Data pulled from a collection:

--- START ---

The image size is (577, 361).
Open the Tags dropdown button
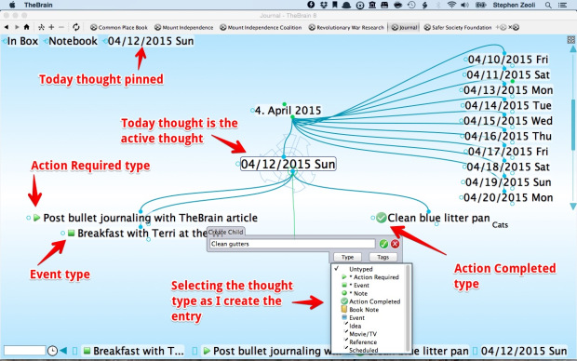(382, 257)
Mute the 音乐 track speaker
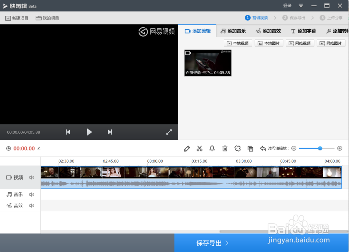The height and width of the screenshot is (252, 349). pos(32,194)
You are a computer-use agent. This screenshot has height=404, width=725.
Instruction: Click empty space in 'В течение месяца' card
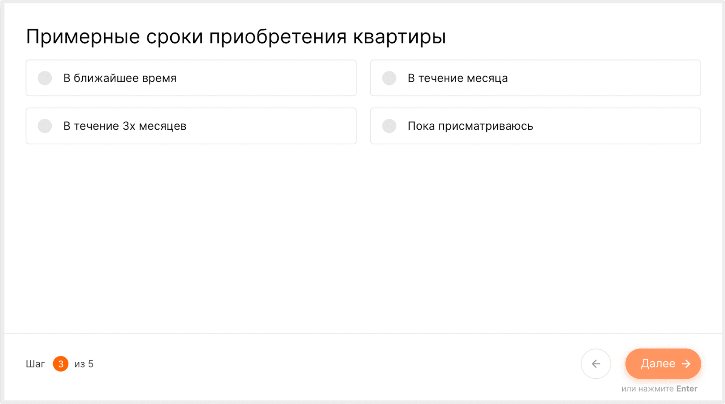(604, 78)
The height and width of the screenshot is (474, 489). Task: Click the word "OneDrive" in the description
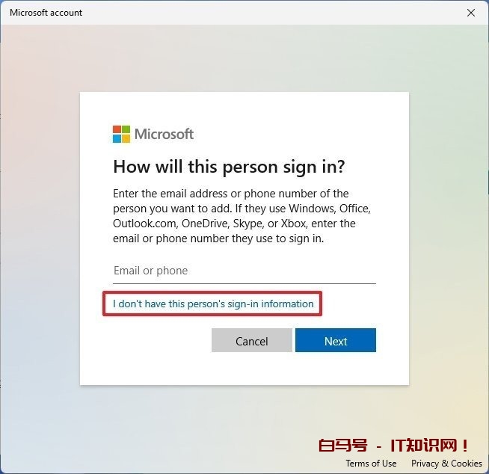point(205,224)
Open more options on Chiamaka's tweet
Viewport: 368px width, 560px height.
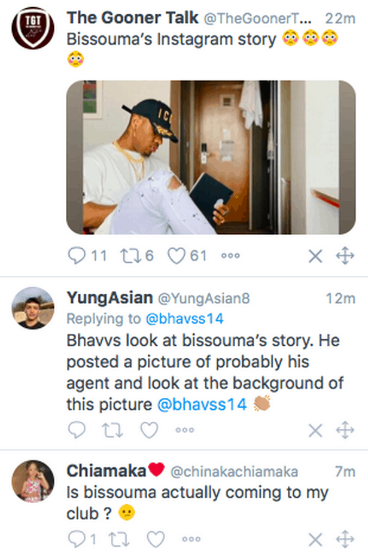[191, 539]
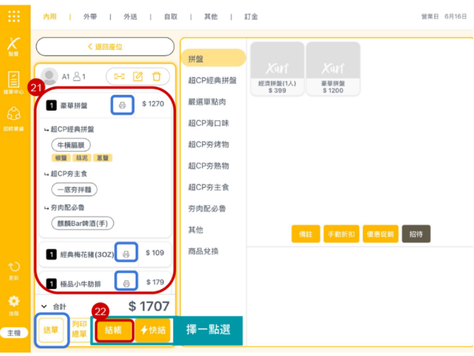Click the trash icon to delete order A1
Image resolution: width=474 pixels, height=356 pixels.
coord(156,76)
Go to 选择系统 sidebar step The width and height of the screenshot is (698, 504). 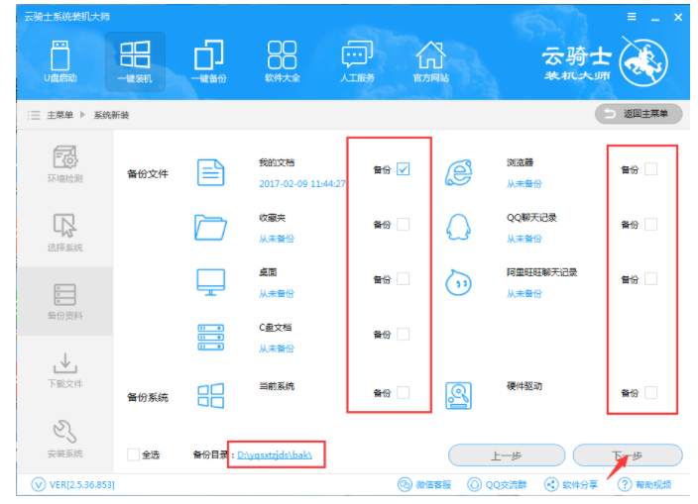coord(65,233)

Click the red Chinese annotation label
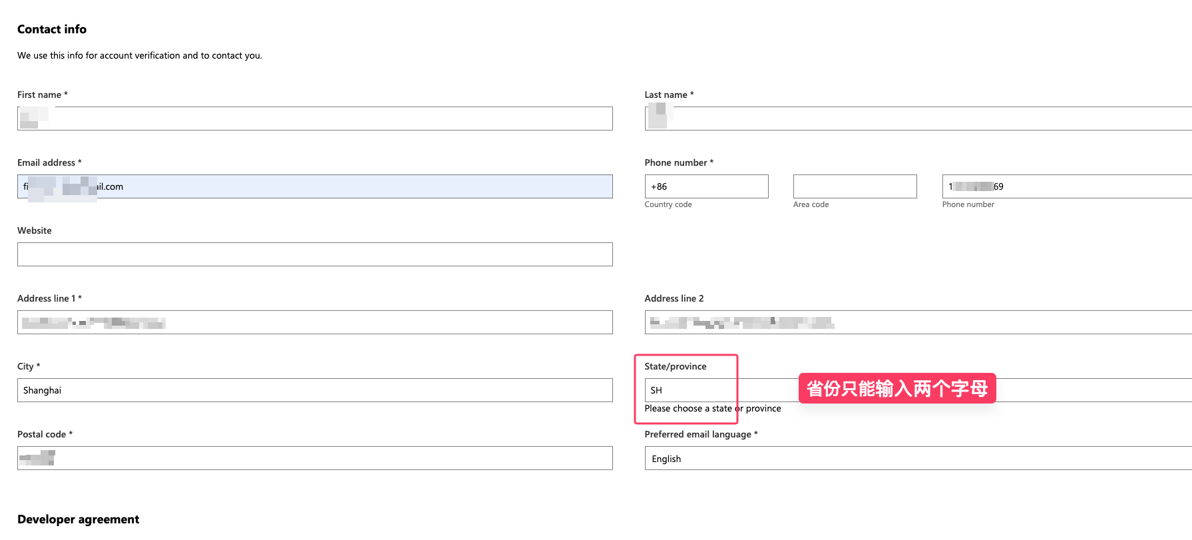[x=896, y=388]
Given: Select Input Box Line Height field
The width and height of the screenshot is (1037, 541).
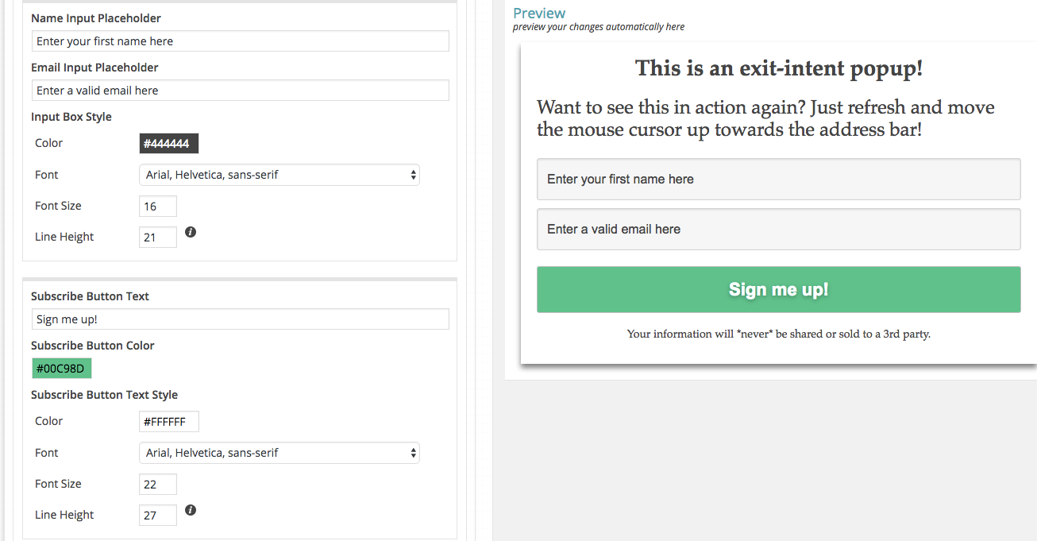Looking at the screenshot, I should tap(157, 238).
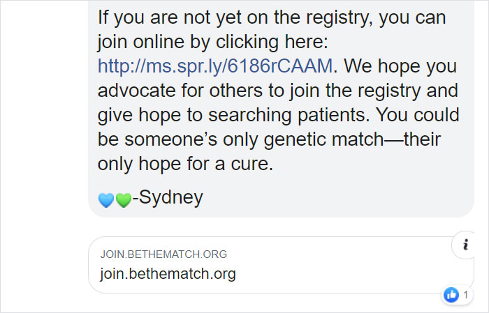489x313 pixels.
Task: Click the blue heart emoji
Action: [x=107, y=200]
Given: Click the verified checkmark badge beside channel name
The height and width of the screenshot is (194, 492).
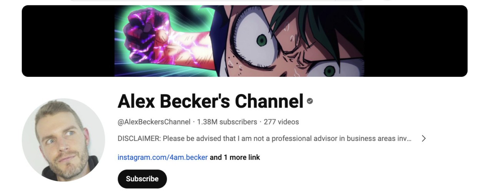Looking at the screenshot, I should [310, 101].
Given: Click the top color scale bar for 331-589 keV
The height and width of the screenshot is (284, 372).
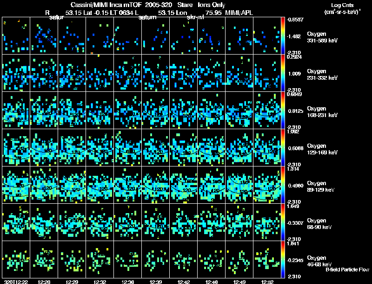Looking at the screenshot, I should click(x=283, y=36).
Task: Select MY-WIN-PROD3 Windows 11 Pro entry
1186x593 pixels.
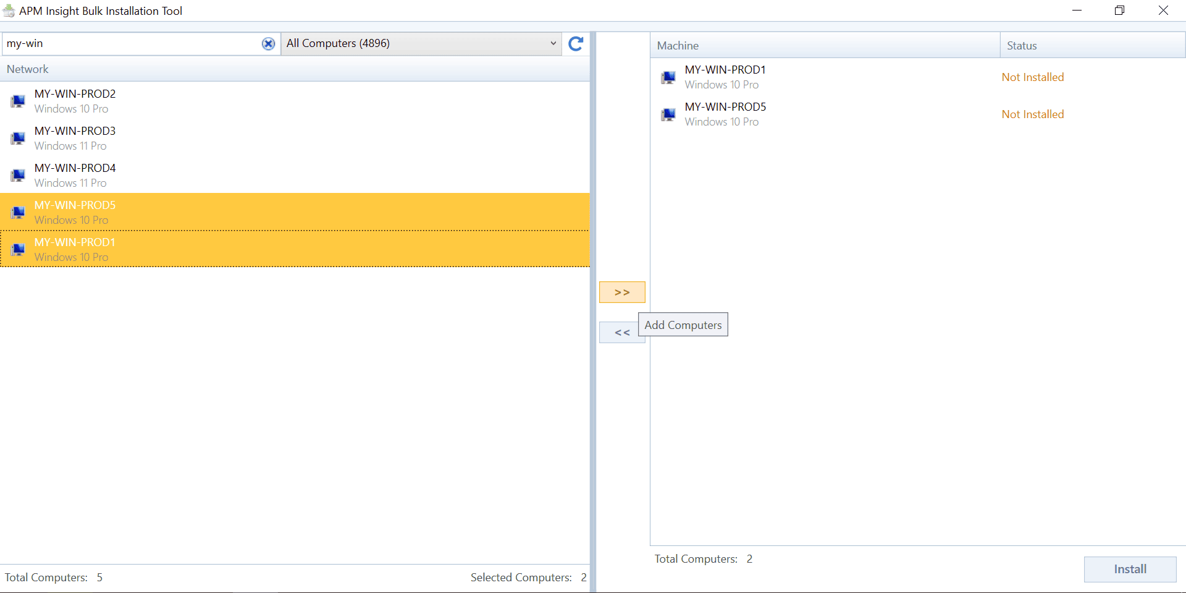Action: pos(295,138)
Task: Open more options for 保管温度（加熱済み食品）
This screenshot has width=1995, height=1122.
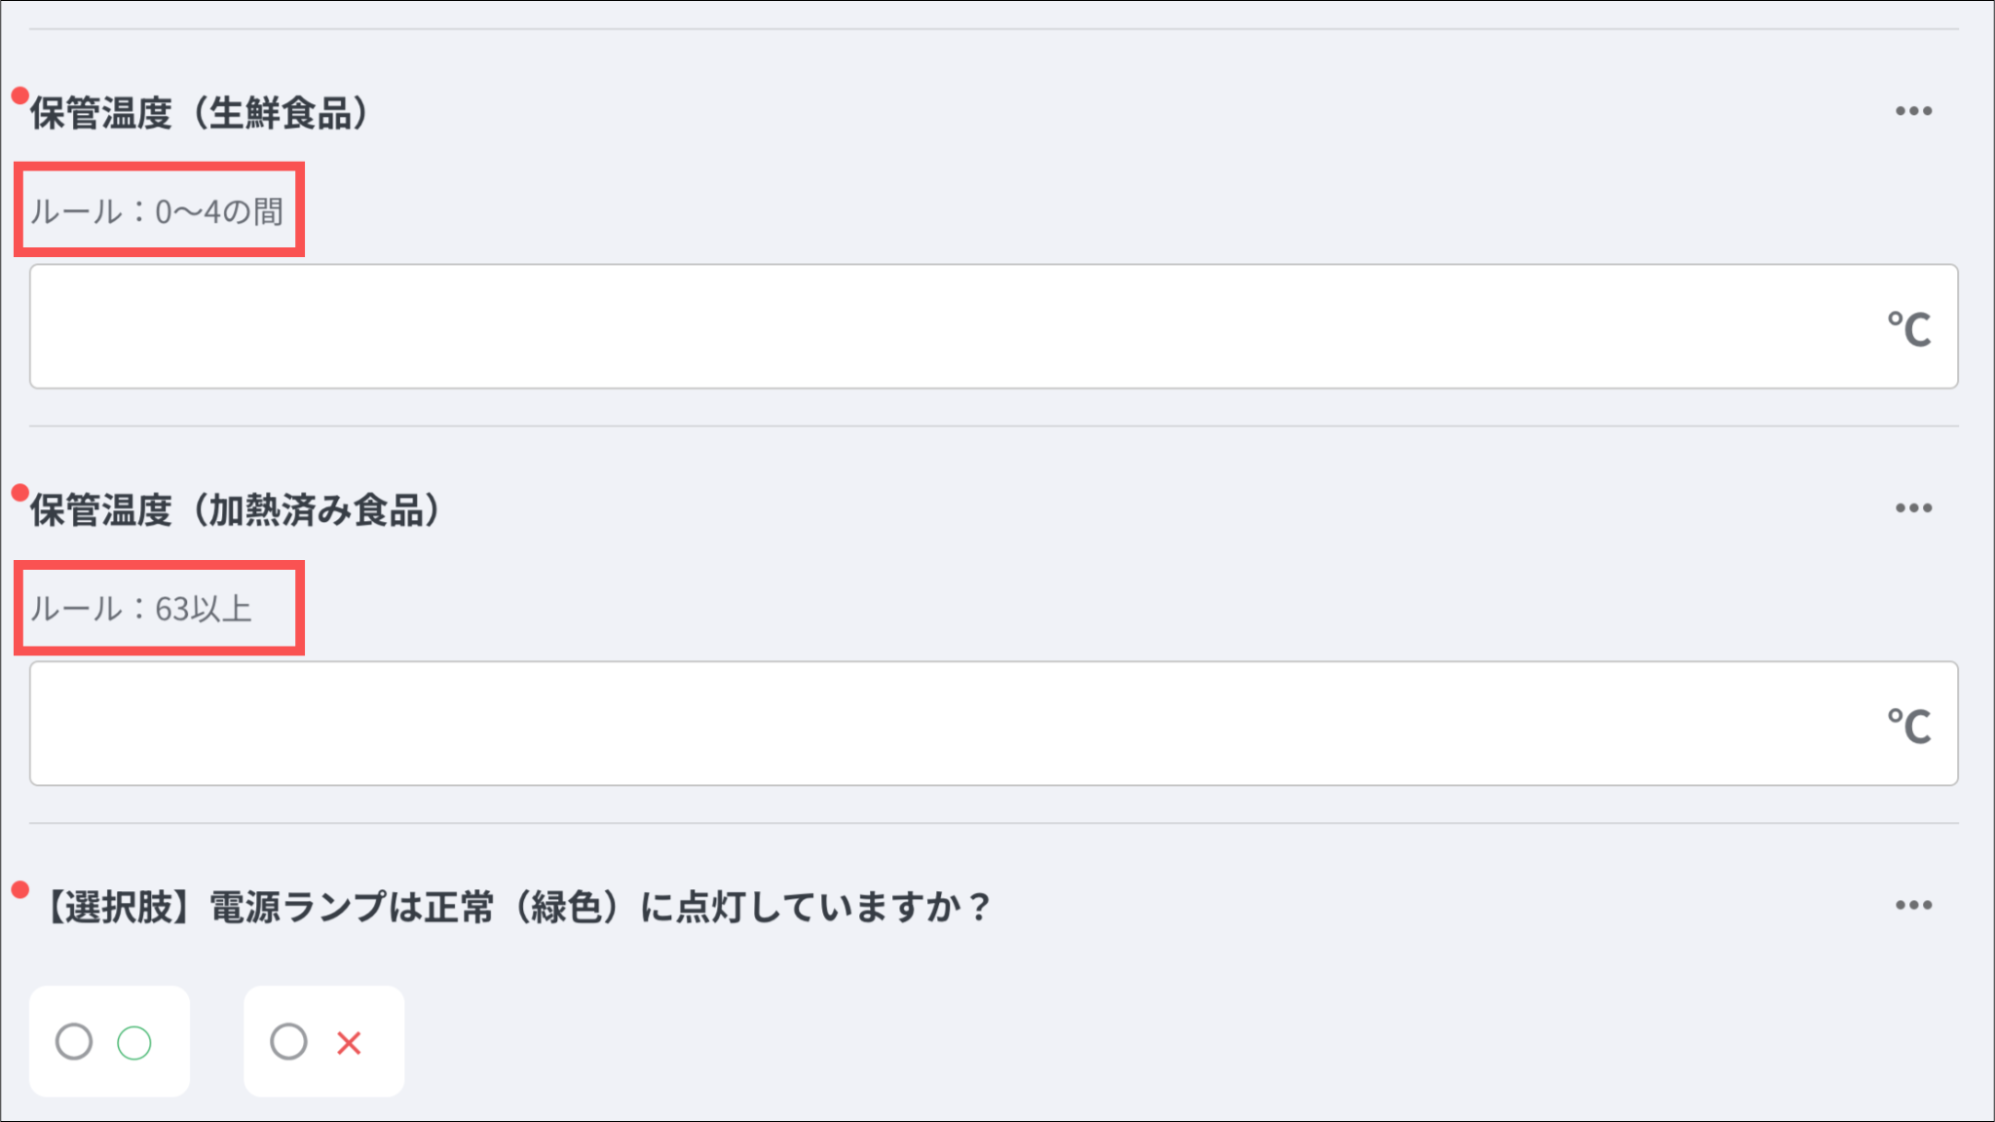Action: 1913,508
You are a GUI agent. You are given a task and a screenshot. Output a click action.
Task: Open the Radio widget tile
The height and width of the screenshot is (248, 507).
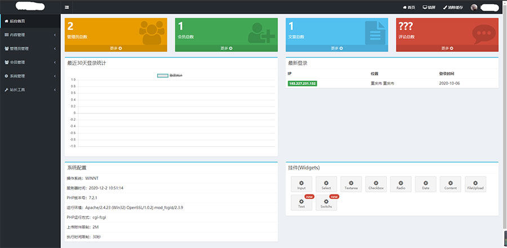point(401,184)
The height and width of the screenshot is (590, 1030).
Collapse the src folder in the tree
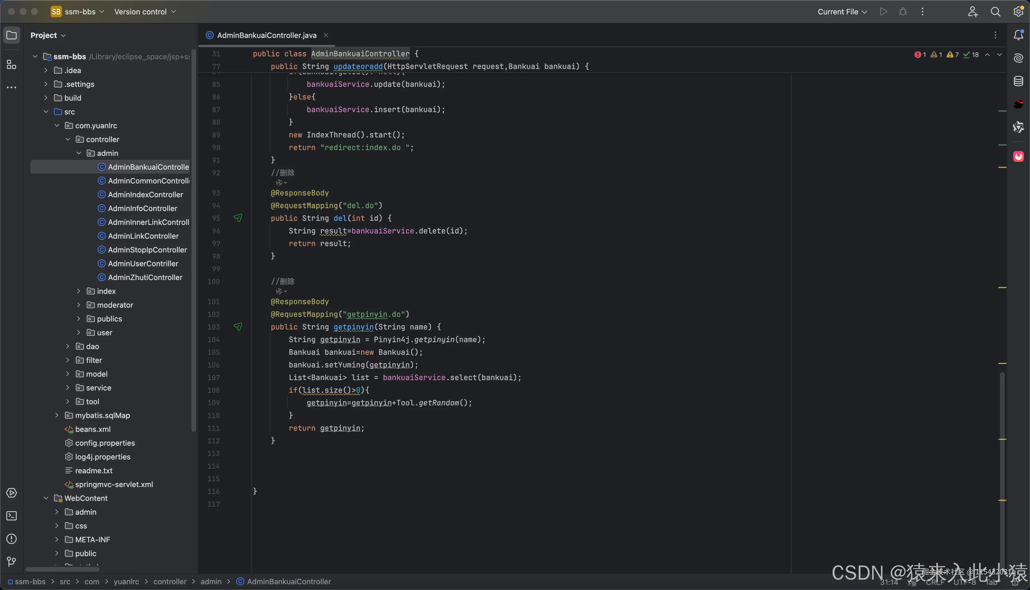46,112
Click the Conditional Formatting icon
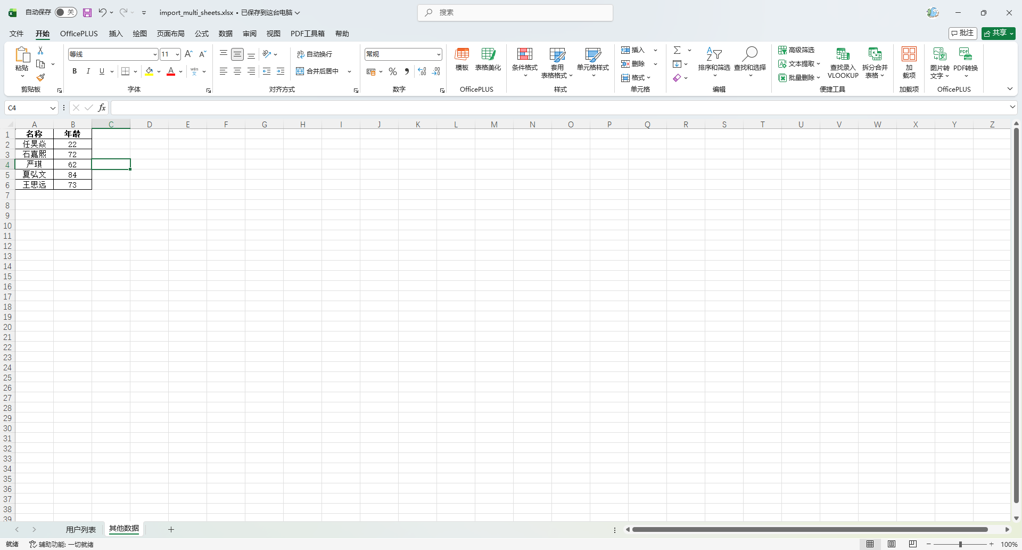1022x550 pixels. [524, 54]
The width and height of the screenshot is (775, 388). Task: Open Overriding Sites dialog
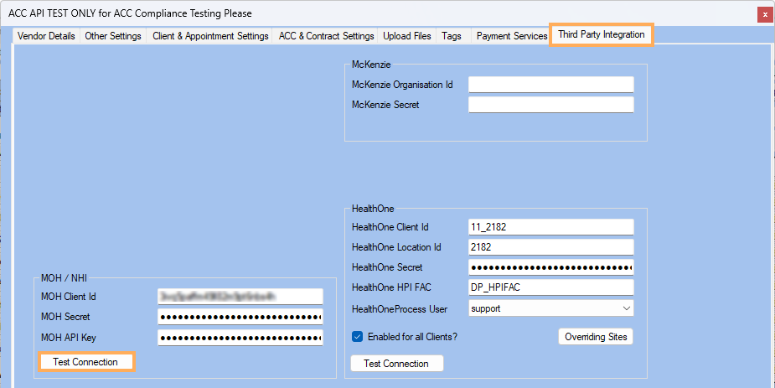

--- END ---

Stated problem -
From the records above, give the lines from the line with "Given: Select Input Box Line Height field" up to and including the line with "Action: 1913,508" as a Markdown table with columns n (row number) and Line, leaving out blank lines. Leave the pictures out of the answer.

Answer to the problem -
| n | Line |
|---|---|
| 1 | Given: Select Input Box Line Height field |
| 2 | The width and height of the screenshot is (1037, 541). |
| 3 | Looking at the screenshot, I should tap(157, 238). |
| 4 | 489x313 pixels. |
| 5 | Task: Click the blue heart emoji |
| 6 | Action: [x=107, y=200] |
| 7 | Given: Click the verified checkmark badge beside channel name |
| 8 | The height and width of the screenshot is (194, 492). |
| 9 | Looking at the screenshot, I should [310, 101]. |
| 10 | Given: Click the top color scale bar for 331-589 keV |
| 11 | The height and width of the screenshot is (284, 372). |
| 12 | Looking at the screenshot, I should click(x=283, y=36). |
| 13 | Task: Select MY-WIN-PROD3 Windows 11 Pro entry |
| 14 | 1186x593 pixels. |
| 15 | Action: pos(295,138) |
| 16 | Task: Open more options for 保管温度（加熱済み食品） |
| 17 | This screenshot has width=1995, height=1122. |
| 18 | Action: 1913,508 |